What you need to do → Repeat the part that opens with the line containing "Task: Click the red 注意事项 heading" and closes with the line containing "tap(617, 689)", substituting "Display size" for every "Screen dimensions" and changing nothing else.

Excerpted records →
------------------------------------------------------------------------

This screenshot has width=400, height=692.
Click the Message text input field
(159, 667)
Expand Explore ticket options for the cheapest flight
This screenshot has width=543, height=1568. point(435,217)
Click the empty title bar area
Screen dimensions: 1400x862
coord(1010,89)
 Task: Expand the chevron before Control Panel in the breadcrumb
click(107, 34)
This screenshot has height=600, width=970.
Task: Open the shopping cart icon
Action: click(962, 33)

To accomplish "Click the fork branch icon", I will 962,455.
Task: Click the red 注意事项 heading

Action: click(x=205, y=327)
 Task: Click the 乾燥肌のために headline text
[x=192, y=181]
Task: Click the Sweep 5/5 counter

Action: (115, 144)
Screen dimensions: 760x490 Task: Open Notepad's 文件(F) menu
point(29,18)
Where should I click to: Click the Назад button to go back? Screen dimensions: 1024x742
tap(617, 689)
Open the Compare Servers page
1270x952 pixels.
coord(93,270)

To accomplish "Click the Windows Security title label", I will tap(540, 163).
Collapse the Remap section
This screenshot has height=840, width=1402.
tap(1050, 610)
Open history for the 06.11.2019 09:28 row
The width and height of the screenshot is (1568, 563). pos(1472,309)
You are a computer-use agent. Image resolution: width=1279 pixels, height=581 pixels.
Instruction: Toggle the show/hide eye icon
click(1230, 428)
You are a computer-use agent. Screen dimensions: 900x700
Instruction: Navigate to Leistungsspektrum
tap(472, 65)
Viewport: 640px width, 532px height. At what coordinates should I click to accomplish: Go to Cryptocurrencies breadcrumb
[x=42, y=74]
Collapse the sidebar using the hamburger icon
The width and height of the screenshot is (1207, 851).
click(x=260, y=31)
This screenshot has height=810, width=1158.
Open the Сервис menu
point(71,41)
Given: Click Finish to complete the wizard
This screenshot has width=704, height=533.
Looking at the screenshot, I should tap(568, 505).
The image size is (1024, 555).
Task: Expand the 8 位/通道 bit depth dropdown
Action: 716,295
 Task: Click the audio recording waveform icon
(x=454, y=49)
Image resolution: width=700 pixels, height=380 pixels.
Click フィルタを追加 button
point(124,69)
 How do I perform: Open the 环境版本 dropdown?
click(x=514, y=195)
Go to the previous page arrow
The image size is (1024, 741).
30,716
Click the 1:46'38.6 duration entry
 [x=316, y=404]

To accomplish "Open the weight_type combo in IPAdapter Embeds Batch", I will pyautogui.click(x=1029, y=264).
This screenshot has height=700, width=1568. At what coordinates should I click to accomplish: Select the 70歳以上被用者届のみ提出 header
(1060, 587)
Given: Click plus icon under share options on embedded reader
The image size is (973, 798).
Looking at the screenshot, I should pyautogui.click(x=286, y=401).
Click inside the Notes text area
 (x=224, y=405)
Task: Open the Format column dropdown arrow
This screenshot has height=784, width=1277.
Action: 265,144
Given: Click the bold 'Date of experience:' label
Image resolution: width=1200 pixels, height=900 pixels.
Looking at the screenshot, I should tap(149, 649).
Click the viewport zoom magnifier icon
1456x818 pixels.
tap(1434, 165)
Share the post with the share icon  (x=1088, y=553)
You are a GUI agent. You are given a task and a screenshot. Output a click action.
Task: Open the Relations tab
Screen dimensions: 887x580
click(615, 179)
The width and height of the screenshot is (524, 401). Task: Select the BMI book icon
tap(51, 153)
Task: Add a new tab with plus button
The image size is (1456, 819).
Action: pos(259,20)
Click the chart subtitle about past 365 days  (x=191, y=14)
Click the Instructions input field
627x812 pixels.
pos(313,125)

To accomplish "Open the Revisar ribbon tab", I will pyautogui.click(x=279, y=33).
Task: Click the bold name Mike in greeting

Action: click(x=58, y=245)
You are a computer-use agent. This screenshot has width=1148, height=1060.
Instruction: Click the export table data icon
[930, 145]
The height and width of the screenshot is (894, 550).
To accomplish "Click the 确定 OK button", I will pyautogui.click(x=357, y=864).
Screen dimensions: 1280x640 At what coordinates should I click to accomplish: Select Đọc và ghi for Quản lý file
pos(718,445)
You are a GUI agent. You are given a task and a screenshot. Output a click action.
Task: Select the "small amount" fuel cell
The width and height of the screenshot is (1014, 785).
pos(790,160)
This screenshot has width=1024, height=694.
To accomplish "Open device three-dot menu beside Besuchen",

------------------------------------------------------------------------

Task solution →
Task: Click the red 注意事项 heading

Action: click(x=205, y=327)
 Task: Click the 乾燥肌のために headline text
[x=192, y=181]
Task: Click the Sweep 5/5 counter

Action: (115, 144)
Display size: 760x490 Task: Open Notepad's 文件(F) menu
point(29,18)
Where should I click to: Click the Назад button to go back? Display size: 1024x742
tap(617, 689)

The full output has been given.